▶ _Stored records_
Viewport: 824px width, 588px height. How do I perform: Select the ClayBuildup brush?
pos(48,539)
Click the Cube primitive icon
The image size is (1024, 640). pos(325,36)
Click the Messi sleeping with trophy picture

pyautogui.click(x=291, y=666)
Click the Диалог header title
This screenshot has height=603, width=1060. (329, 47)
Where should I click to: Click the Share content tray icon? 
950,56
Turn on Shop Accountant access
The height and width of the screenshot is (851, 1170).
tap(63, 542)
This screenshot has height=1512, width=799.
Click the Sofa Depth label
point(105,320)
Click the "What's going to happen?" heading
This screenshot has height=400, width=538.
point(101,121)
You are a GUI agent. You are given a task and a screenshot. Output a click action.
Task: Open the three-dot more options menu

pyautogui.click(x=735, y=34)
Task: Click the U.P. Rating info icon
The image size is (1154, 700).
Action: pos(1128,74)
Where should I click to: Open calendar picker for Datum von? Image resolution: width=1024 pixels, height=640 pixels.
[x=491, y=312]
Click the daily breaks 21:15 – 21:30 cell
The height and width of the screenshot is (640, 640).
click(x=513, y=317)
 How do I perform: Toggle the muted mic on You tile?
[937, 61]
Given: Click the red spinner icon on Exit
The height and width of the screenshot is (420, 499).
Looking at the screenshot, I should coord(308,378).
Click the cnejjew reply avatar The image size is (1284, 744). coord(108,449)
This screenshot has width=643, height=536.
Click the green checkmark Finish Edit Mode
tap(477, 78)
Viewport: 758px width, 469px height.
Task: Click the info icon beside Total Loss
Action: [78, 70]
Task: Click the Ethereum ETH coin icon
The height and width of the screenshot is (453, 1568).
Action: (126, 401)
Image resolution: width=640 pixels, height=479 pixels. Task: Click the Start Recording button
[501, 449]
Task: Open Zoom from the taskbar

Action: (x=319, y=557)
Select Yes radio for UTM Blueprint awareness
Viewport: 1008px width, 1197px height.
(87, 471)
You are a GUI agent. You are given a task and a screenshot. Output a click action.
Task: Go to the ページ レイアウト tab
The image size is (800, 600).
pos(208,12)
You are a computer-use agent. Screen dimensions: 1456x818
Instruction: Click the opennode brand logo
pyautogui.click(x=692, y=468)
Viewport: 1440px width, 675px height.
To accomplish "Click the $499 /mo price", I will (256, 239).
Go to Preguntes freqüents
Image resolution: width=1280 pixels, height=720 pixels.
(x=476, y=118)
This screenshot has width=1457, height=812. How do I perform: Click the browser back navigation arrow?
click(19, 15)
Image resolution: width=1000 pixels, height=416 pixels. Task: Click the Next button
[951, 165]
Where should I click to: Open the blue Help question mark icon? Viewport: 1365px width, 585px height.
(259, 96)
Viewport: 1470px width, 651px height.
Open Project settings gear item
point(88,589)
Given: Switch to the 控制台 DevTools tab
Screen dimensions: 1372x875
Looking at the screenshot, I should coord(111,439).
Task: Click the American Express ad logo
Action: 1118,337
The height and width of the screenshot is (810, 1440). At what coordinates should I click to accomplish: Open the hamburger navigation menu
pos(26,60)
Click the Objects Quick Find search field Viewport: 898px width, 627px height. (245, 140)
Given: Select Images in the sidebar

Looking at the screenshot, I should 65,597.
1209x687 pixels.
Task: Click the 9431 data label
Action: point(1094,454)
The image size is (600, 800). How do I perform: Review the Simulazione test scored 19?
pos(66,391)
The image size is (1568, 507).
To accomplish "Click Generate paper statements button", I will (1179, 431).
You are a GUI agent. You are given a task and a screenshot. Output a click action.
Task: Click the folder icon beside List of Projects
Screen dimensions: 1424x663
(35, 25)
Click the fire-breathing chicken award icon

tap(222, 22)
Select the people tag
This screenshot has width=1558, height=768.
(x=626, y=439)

▶ _Assignment_
Copy all data exactly, start to finish.

▶ _Reply to the exercise_
Viewport: 824px width, 588px height. How do I perform: Select the ClayBuildup brush?
pos(48,539)
Click the Cube primitive icon
The image size is (1024, 640). pos(325,36)
Click the Messi sleeping with trophy picture

pyautogui.click(x=291, y=666)
Click the Диалог header title
This screenshot has height=603, width=1060. (329, 47)
Where should I click to: Click the Share content tray icon? 
950,56
Turn on Shop Accountant access
The height and width of the screenshot is (851, 1170).
tap(63, 542)
This screenshot has height=1512, width=799.
Click the Sofa Depth label
point(105,320)
Click the "What's going to happen?" heading
This screenshot has height=400, width=538.
point(101,121)
You are a GUI agent. You are given a task and a screenshot. Output a click action.
Task: Open the three-dot more options menu

pyautogui.click(x=735, y=34)
Task: Click the U.P. Rating info icon
The image size is (1154, 700).
Action: pos(1128,74)
Where should I click to: Open calendar picker for Datum von? Image resolution: width=1024 pixels, height=640 pixels.
[x=491, y=312]
Click the daily breaks 21:15 – 21:30 cell
The height and width of the screenshot is (640, 640).
click(x=513, y=317)
 How do I perform: Toggle the muted mic on You tile?
[937, 61]
Given: Click the red spinner icon on Exit
The height and width of the screenshot is (420, 499).
Looking at the screenshot, I should coord(308,378).
Click the cnejjew reply avatar The image size is (1284, 744). coord(108,449)
This screenshot has width=643, height=536.
Click the green checkmark Finish Edit Mode
tap(477, 78)
Viewport: 758px width, 469px height.
Task: Click the info icon beside Total Loss
Action: [78, 70]
Task: Click the Ethereum ETH coin icon
The height and width of the screenshot is (453, 1568).
Action: (126, 401)
Image resolution: width=640 pixels, height=479 pixels. Task: Click the Start Recording button
[501, 449]
Task: Open Zoom from the taskbar

Action: (x=319, y=557)
Select Yes radio for UTM Blueprint awareness
Viewport: 1008px width, 1197px height.
(87, 471)
You are a GUI agent. You are given a task and a screenshot. Output a click action.
Task: Go to the ページ レイアウト tab
The image size is (800, 600).
pos(208,12)
You are a computer-use agent. Screen dimensions: 1456x818
Instruction: Click the opennode brand logo
pyautogui.click(x=692, y=468)
Viewport: 1440px width, 675px height.
To accomplish "Click the $499 /mo price", I will (256, 239).
Go to Preguntes freqüents
Image resolution: width=1280 pixels, height=720 pixels.
(x=476, y=118)
This screenshot has width=1457, height=812. How do I perform: Click the browser back navigation arrow?
click(19, 15)
Image resolution: width=1000 pixels, height=416 pixels. Task: Click the Next button
[951, 165]
Where should I click to: Open the blue Help question mark icon? Viewport: 1365px width, 585px height.
(259, 96)
Viewport: 1470px width, 651px height.
Open Project settings gear item
point(88,589)
Given: Switch to the 控制台 DevTools tab
Screen dimensions: 1372x875
Looking at the screenshot, I should coord(111,439).
Task: Click the American Express ad logo
Action: 1118,337
The height and width of the screenshot is (810, 1440). At what coordinates should I click to accomplish: Open the hamburger navigation menu
pos(26,60)
Click the Objects Quick Find search field Viewport: 898px width, 627px height. (245, 140)
Given: Select Images in the sidebar

Looking at the screenshot, I should 65,597.
1209x687 pixels.
Task: Click the 9431 data label
Action: point(1094,454)
The image size is (600, 800). How do I perform: Review the Simulazione test scored 19?
pos(66,391)
The image size is (1568, 507).
To accomplish "Click Generate paper statements button", I will (1179, 431).
You are a GUI agent. You are given a task and a screenshot. Output a click action.
Task: Click the folder icon beside List of Projects
Screen dimensions: 1424x663
(35, 25)
Click the fire-breathing chicken award icon

tap(222, 22)
Select the people tag
This screenshot has width=1558, height=768.
(x=626, y=439)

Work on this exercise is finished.